Target product designer / UX interview and portfolio review, what to expect

ux_uma · 5 replies

Went through Target's product design interview for a senior product designer role on their Digital Commerce team last fall. The portfolio review specifically is different from most design interviews I've done, so worth sharing.

Initial screen (30 min with a design recruiter): They asked about my background, design philosophy, current tools (Figma, they use Figma heavily), and specifically whether I'd worked on consumer-facing e-commerce or retail contexts. They seemed to weight retail fluency, which makes sense. If you've done checkout flows or product pages before, lead with that.

Portfolio review + design discussion (60 min with two designers):

This was the part I want to highlight. They asked me to walk through 2-3 case studies from my portfolio. Standard ask, but their follow-up questions were more rigorous than I've seen at other companies.

For each project they dug into: What constraints were you working within (engineering feasibility, legal/compliance, timeline)? How did you handle disagreement with stakeholders about the design direction? What did you measure to know the design worked? What would you do differently?

They're not impressed by polished Figma screens. They wanted to understand your decision-making process and whether you can defend your choices with evidence. One of the reviewers was former retail, ex-physical-store UX background, and she was particularly sharp on whether my research accounted for users who weren't digitally native (Target's customer base is much broader than a fintech app's).

Onsite (4 rounds):

Design exercise: Given a hypothetical scenario (I got: "a significant portion of users are abandoning at the size selection step in apparel, redesign this experience") with 30 minutes to sketch and 20 minutes to present. They explicitly said no polished mockups, they wanted to see how you think, not how fast you can make Figma components. Whiteboard-style on screen share.

Cross-functional round with PM + engineer: How do you balance user needs with technical constraints, how do you spec handoffs, how do you respond when engineering says the design isn't feasible. Collaborative not combative.

Craft + systems round: Do you have experience with or opinions about design systems? Target runs their own design system and they wanted to know if I could both contribute to it and work within it without constantly wanting to break convention.

Behavioral + values round: STAR format. Fairly standard, but they pushed on times I advocated for an underserved user group.

Overall: Strong design team, real problems, broad customer context. The portfolio review is the make-or-break round.

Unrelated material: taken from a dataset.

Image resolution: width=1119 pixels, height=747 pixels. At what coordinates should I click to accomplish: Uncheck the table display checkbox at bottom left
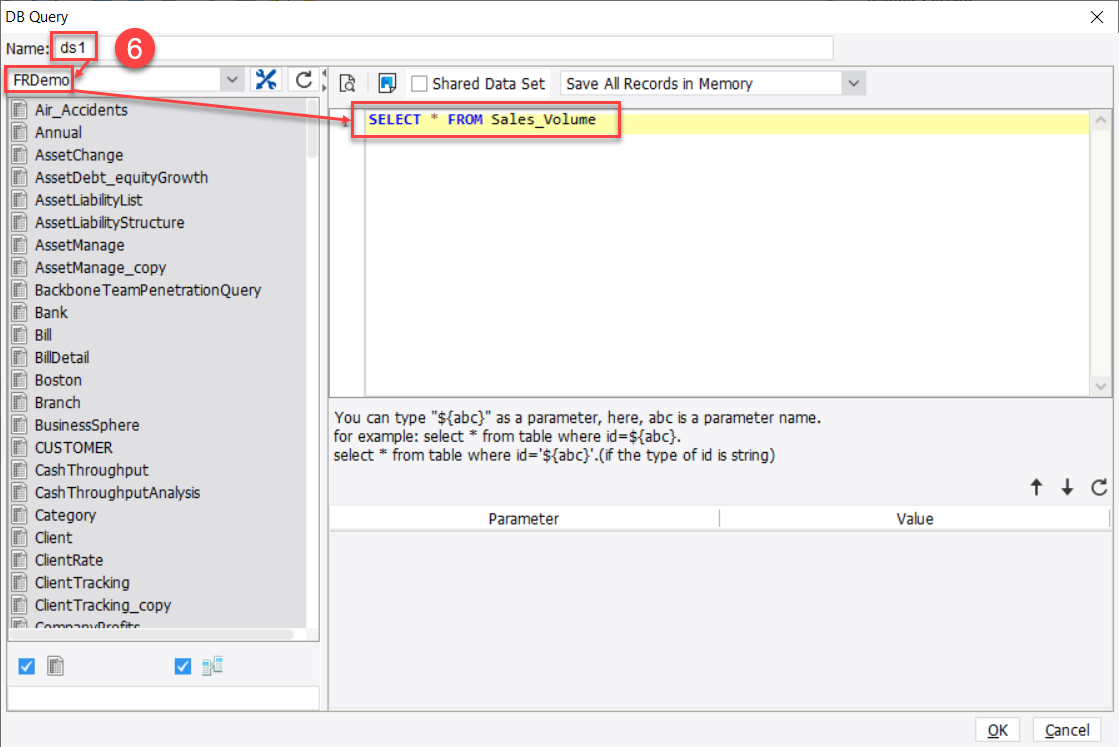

Emphasize your process and outcomes over visual polish.

5 replies

brand_ben

The "not impressed by polished Figma screens" note is something every designer needs to hear before any portfolio review. Process documentation that shows your thinking is way more memorable than a perfect final screen. Good interviewers know the final design is often half driven by constraints that happened before you touched Figma.

apm_aisha

How much did they emphasize the retail / physical-to-digital experience specifically? I'm a product designer with mostly fintech background thinking about applying. Wondering if the domain mismatch is a dealbreaker.

ux_uma

Not a dealbreaker but you'd want to address it directly. My honest read: if you can show one project where you designed for a non-tech-savvy or accessibility-conscious user base, that goes a long way. The concern isn't domain knowledge per se, it's user empathy for a broader, more varied customer. If your work has only ever been for power users or developers, that might be a harder gap to bridge in the interview.

marketer_mei

The size-selection abandonment design exercise sounds like a genuinely real problem they're working on. Target's apparel category conversion is notoriously tricky with sizing inconsistency across brands. Did it feel like a live problem or more of a hypothetical construct?

ux_uma

Felt like a real one to me. The context they gave was pretty specific and the follow-up questions after my presentation were detailed enough that I think they were genuinely curious about my take. Take-home exercises that feel truly hypothetical usually don't have that kind of depth in the Q&A.